- **Stored data**

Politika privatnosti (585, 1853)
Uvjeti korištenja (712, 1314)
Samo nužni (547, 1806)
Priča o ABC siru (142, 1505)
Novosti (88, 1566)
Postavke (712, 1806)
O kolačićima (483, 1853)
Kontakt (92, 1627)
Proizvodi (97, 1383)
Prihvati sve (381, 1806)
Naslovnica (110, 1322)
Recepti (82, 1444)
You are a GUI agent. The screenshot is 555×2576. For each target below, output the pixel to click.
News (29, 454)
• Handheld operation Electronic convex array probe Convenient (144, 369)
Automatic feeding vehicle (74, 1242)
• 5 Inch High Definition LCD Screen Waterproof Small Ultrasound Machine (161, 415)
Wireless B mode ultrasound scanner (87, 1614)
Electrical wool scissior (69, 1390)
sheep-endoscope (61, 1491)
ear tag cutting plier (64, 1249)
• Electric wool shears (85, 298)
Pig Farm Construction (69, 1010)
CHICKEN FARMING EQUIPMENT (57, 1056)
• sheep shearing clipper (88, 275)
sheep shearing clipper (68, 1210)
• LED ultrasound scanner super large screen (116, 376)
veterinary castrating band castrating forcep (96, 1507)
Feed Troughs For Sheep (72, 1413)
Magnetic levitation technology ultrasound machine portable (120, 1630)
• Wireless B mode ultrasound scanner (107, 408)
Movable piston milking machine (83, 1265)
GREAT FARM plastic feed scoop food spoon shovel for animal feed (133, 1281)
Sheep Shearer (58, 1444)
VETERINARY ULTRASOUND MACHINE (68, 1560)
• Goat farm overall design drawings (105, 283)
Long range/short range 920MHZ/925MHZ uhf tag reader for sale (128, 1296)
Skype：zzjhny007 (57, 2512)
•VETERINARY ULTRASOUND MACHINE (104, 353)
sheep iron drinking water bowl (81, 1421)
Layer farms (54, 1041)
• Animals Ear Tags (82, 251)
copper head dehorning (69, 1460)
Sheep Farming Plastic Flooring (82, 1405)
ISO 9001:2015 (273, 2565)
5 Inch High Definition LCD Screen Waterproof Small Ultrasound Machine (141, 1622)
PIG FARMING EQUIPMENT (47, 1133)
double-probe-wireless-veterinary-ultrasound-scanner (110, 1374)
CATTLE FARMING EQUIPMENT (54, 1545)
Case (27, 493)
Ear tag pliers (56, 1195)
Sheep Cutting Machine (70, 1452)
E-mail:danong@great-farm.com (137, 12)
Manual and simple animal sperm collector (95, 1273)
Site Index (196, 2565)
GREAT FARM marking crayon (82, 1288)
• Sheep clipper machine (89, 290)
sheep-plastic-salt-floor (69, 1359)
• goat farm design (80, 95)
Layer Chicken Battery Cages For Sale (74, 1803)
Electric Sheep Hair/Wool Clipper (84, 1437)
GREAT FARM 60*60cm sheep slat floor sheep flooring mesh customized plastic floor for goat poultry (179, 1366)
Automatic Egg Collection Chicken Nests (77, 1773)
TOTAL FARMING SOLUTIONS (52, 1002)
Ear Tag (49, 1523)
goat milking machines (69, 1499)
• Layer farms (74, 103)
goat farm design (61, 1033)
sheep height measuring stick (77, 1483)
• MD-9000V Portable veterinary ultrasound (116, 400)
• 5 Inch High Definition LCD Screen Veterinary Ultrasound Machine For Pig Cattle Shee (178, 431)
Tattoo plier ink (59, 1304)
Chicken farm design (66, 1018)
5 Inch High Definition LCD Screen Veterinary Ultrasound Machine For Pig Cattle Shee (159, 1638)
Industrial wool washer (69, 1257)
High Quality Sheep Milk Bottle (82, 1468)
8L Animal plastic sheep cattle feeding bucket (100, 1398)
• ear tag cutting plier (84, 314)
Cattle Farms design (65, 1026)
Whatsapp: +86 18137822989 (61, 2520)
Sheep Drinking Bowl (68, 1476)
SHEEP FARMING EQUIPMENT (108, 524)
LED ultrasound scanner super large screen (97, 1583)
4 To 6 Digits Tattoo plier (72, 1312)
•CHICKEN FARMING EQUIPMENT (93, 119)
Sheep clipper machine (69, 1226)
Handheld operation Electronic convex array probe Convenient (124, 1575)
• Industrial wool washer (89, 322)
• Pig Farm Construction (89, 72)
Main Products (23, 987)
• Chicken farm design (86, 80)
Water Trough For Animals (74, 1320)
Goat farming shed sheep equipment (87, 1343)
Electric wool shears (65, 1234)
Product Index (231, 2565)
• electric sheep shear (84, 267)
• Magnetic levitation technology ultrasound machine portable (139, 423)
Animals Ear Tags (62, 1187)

- **Action item**
Reproduce, character for character, only the lines of the preceding data that start at the line with "Layer farms (54, 1041)" and end at the line with "PIG FARMING EQUIPMENT (47, 1133)", both included.

- **Answer area**
Layer farms (54, 1041)
• Animals Ear Tags (82, 251)
copper head dehorning (69, 1460)
Sheep Farming Plastic Flooring (82, 1405)
ISO 9001:2015 (273, 2565)
5 Inch High Definition LCD Screen Waterproof Small Ultrasound Machine (141, 1622)
PIG FARMING EQUIPMENT (47, 1133)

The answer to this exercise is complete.